Your instructions.
Word for word, please restate the lines from the beginning of the data through the line in which "This screenshot has height=812, width=1478." appears.

Data.
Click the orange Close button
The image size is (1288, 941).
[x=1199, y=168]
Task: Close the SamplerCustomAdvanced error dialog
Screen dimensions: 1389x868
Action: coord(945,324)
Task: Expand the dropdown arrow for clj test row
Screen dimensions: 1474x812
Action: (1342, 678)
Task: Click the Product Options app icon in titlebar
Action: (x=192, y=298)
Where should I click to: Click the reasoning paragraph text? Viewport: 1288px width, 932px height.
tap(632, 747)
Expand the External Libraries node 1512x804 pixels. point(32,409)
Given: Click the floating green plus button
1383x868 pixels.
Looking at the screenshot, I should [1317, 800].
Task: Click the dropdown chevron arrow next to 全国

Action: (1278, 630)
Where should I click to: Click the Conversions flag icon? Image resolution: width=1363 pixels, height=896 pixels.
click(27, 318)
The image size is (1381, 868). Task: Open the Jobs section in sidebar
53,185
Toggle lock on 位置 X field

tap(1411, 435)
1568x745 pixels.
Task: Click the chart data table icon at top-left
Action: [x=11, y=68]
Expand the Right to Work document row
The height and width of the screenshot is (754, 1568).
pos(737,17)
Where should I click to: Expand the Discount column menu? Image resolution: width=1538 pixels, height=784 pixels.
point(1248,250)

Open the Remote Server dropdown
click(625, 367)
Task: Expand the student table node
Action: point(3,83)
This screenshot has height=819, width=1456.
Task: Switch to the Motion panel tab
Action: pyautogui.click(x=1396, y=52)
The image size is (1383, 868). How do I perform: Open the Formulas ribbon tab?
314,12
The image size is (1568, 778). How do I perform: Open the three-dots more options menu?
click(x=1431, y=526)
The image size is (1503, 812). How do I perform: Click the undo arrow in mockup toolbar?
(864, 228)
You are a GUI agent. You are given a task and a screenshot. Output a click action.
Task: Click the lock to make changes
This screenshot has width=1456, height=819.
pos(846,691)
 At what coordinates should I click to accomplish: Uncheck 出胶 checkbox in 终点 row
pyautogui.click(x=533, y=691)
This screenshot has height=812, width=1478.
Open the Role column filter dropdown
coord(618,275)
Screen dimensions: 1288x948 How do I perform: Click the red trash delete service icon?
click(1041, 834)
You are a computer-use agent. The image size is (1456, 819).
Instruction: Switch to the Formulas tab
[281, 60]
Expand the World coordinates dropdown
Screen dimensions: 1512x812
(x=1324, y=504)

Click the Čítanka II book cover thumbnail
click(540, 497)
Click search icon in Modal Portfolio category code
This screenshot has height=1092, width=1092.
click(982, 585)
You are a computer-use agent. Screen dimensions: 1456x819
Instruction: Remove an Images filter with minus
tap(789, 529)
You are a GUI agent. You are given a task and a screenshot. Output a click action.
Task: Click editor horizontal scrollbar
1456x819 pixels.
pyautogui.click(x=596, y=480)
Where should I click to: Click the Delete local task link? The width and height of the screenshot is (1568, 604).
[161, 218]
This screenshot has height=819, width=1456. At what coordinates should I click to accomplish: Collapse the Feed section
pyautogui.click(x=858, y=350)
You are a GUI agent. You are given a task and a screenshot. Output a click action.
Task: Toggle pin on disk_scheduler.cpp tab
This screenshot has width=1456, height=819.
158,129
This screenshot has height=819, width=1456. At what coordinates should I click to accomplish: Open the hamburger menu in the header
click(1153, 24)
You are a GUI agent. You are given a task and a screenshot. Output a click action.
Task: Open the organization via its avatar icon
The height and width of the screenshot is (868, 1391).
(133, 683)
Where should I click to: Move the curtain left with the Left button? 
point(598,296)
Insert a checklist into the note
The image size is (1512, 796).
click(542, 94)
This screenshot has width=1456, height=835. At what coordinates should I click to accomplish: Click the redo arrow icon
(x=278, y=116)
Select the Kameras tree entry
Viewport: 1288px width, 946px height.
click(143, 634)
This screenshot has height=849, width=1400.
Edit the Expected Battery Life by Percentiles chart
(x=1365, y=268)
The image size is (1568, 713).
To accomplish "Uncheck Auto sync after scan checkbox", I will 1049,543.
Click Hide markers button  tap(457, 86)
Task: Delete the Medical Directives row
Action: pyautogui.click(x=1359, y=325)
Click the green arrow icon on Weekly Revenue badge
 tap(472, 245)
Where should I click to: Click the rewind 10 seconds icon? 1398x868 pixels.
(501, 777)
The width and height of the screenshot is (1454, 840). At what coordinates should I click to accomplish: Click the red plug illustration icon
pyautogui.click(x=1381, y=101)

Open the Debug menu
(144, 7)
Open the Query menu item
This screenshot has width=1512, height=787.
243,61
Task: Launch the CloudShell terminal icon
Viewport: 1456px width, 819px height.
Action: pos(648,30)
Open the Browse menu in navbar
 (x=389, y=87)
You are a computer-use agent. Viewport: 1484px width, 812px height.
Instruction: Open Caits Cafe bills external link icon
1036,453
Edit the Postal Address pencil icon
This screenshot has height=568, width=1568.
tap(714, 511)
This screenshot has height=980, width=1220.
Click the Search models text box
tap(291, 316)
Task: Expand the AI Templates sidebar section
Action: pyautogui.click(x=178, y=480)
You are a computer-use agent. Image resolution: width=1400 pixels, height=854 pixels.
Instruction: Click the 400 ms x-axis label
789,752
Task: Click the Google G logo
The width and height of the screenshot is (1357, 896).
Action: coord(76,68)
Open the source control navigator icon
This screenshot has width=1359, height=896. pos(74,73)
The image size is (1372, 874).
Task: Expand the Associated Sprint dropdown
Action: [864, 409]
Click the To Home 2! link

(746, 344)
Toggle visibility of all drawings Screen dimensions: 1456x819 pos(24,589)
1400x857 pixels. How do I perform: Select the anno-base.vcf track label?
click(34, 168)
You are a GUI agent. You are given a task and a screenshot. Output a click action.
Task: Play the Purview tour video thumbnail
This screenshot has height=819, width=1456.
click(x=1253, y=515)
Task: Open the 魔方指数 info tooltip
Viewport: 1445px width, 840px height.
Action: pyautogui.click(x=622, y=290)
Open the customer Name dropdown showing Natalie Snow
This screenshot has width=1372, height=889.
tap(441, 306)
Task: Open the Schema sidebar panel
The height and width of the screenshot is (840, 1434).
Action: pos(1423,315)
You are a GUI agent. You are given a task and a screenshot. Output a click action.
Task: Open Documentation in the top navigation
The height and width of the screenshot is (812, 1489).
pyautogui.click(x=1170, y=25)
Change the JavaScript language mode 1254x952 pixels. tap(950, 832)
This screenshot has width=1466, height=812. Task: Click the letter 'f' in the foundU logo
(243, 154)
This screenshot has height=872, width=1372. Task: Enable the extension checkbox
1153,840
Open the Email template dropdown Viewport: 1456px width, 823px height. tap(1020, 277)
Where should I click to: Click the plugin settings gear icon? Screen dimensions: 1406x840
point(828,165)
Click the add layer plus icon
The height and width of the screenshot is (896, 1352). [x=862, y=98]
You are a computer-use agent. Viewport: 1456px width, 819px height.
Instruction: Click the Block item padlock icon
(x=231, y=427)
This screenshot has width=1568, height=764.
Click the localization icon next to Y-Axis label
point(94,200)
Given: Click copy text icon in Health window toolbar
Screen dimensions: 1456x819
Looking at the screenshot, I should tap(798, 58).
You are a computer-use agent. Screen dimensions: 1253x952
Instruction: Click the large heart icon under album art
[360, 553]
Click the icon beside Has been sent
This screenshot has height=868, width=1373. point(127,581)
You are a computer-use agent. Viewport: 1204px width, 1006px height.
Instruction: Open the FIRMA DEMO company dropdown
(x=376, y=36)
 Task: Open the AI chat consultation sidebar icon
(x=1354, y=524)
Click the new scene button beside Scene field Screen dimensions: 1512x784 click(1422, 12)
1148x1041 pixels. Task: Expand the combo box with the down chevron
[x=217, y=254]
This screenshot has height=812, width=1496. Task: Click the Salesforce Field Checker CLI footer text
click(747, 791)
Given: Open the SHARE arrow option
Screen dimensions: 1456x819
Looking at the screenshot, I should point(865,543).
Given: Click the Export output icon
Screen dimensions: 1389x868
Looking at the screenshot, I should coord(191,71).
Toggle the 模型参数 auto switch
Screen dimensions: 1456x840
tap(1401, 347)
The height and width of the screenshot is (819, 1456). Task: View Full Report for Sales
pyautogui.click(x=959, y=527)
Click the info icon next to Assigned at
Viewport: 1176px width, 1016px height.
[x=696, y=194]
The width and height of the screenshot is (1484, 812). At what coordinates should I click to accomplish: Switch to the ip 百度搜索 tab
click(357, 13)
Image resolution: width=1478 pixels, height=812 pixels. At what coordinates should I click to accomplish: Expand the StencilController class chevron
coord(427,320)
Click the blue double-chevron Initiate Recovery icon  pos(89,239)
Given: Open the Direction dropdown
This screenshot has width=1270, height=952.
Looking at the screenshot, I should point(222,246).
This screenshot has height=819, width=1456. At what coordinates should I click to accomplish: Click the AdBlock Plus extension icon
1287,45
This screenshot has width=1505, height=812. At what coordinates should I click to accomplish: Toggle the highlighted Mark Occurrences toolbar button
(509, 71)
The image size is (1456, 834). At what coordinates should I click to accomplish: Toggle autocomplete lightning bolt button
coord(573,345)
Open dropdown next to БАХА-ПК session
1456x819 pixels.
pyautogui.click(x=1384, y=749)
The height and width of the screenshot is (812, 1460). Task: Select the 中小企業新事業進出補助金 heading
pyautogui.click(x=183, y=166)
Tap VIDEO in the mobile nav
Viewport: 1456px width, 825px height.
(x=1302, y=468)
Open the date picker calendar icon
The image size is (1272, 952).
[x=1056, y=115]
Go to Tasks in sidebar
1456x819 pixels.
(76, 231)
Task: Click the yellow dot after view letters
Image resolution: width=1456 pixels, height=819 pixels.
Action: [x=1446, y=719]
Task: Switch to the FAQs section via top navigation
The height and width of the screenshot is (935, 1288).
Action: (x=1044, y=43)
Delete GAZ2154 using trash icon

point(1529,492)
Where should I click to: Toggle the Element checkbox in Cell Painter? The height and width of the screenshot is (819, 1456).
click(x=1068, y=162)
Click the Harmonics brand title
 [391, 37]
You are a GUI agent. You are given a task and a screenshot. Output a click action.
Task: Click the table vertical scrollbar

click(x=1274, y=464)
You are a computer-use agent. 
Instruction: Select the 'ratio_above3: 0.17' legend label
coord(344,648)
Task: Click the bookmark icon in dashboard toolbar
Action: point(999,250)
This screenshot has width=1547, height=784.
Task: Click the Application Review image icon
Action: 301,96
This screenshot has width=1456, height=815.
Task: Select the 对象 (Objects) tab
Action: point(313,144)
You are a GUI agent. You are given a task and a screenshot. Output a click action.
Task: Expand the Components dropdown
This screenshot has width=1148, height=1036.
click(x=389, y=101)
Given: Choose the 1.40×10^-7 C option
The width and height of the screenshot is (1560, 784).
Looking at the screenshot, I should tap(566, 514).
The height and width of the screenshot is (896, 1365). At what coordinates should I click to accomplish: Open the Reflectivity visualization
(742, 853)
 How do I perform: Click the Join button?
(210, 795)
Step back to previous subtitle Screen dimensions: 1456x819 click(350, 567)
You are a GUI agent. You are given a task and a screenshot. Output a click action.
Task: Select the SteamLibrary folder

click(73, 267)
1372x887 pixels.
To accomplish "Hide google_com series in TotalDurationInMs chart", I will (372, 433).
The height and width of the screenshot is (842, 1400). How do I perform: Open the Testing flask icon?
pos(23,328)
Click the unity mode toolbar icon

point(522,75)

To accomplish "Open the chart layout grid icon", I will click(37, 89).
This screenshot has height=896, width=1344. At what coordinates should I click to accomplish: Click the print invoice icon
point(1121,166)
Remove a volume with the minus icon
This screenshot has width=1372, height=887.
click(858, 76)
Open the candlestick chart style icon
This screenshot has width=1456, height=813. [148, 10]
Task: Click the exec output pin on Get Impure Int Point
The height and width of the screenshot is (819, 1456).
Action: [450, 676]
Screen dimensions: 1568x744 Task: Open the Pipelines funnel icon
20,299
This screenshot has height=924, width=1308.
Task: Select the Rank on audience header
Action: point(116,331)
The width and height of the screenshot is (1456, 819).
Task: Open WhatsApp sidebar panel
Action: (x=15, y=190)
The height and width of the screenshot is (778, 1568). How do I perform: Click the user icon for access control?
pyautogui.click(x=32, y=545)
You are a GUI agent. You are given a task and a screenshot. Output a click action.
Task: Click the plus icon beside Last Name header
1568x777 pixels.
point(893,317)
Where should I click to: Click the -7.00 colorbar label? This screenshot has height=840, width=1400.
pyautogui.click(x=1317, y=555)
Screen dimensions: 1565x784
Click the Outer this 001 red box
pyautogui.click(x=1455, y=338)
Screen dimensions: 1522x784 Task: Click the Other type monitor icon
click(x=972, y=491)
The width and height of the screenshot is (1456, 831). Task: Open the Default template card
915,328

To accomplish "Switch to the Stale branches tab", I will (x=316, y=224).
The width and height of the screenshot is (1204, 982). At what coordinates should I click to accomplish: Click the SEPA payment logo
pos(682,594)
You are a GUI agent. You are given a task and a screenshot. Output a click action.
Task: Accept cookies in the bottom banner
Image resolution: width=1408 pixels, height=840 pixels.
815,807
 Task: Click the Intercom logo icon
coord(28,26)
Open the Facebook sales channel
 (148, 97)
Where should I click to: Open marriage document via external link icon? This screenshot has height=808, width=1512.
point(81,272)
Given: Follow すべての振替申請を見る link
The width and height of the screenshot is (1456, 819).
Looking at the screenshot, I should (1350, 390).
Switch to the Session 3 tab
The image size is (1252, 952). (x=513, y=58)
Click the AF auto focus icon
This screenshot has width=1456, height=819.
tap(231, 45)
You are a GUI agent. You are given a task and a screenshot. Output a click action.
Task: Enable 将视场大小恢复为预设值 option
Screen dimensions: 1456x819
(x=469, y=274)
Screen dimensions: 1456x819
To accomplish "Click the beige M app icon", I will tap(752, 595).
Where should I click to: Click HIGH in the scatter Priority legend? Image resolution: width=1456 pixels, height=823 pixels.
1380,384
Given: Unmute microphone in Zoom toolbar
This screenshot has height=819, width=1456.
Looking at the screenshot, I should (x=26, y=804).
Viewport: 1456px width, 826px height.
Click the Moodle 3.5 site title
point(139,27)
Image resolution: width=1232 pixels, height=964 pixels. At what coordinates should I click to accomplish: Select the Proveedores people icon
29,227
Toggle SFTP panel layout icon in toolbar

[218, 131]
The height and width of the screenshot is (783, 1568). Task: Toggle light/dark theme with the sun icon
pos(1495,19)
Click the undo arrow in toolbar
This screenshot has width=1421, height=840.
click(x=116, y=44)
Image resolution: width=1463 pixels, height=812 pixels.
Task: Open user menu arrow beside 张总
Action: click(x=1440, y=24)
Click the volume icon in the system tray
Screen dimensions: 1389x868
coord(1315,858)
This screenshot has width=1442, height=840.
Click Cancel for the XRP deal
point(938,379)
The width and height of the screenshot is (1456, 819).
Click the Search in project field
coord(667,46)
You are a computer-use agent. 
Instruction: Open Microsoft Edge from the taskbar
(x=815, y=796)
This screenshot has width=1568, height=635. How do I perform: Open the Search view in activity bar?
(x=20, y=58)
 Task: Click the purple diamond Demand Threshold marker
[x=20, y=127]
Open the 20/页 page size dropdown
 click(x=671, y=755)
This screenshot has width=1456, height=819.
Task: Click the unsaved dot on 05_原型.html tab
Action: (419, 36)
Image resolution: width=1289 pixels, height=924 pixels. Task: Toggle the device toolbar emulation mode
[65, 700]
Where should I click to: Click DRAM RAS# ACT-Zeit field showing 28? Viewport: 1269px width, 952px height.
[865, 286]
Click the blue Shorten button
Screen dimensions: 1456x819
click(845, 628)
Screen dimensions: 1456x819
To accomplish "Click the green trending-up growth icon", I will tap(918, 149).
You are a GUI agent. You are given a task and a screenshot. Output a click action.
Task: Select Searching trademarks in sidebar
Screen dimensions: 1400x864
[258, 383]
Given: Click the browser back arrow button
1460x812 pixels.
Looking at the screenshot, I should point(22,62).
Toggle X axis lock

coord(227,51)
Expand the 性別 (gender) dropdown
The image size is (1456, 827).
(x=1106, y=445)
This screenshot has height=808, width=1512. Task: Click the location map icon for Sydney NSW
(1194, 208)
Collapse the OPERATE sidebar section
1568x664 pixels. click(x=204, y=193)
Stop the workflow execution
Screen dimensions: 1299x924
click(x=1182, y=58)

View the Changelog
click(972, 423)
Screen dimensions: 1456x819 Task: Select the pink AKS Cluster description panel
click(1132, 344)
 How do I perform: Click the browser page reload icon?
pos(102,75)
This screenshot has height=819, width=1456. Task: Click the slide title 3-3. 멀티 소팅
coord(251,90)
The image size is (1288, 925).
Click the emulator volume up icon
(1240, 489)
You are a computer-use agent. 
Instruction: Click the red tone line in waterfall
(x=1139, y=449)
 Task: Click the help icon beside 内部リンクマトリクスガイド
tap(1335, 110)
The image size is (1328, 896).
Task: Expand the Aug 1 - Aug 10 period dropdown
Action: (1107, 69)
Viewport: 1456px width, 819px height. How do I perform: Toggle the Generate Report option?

Exercise response.
Click the orange Close button
The image size is (1288, 941).
[x=1199, y=168]
Task: Close the SamplerCustomAdvanced error dialog
Screen dimensions: 1389x868
Action: coord(945,324)
Task: Expand the dropdown arrow for clj test row
Screen dimensions: 1474x812
Action: (1342, 678)
Task: Click the Product Options app icon in titlebar
Action: (x=192, y=298)
Where should I click to: Click the reasoning paragraph text? Viewport: 1288px width, 932px height.
tap(632, 747)
Expand the External Libraries node 1512x804 pixels. point(32,409)
Given: Click the floating green plus button
1383x868 pixels.
Looking at the screenshot, I should [1317, 800].
Task: Click the dropdown chevron arrow next to 全国

Action: (1278, 630)
Where should I click to: Click the Conversions flag icon? Image resolution: width=1363 pixels, height=896 pixels.
click(27, 318)
The image size is (1381, 868). Task: Open the Jobs section in sidebar
53,185
Toggle lock on 位置 X field

tap(1411, 435)
1568x745 pixels.
Task: Click the chart data table icon at top-left
Action: [x=11, y=68]
Expand the Right to Work document row
The height and width of the screenshot is (754, 1568).
pos(737,17)
Where should I click to: Expand the Discount column menu? Image resolution: width=1538 pixels, height=784 pixels.
point(1248,250)

Open the Remote Server dropdown
click(625, 367)
Task: Expand the student table node
Action: point(3,83)
This screenshot has height=819, width=1456.
Task: Switch to the Motion panel tab
Action: pyautogui.click(x=1396, y=52)
The image size is (1383, 868). How do I perform: Open the Formulas ribbon tab?
314,12
The image size is (1568, 778). How do I perform: Open the three-dots more options menu?
click(x=1431, y=526)
The image size is (1503, 812). How do I perform: Click the undo arrow in mockup toolbar?
(864, 228)
You are a GUI agent. You are given a task and a screenshot. Output a click action.
Task: Click the lock to make changes
This screenshot has width=1456, height=819.
pos(846,691)
 At what coordinates should I click to accomplish: Uncheck 出胶 checkbox in 终点 row
pyautogui.click(x=533, y=691)
This screenshot has height=812, width=1478.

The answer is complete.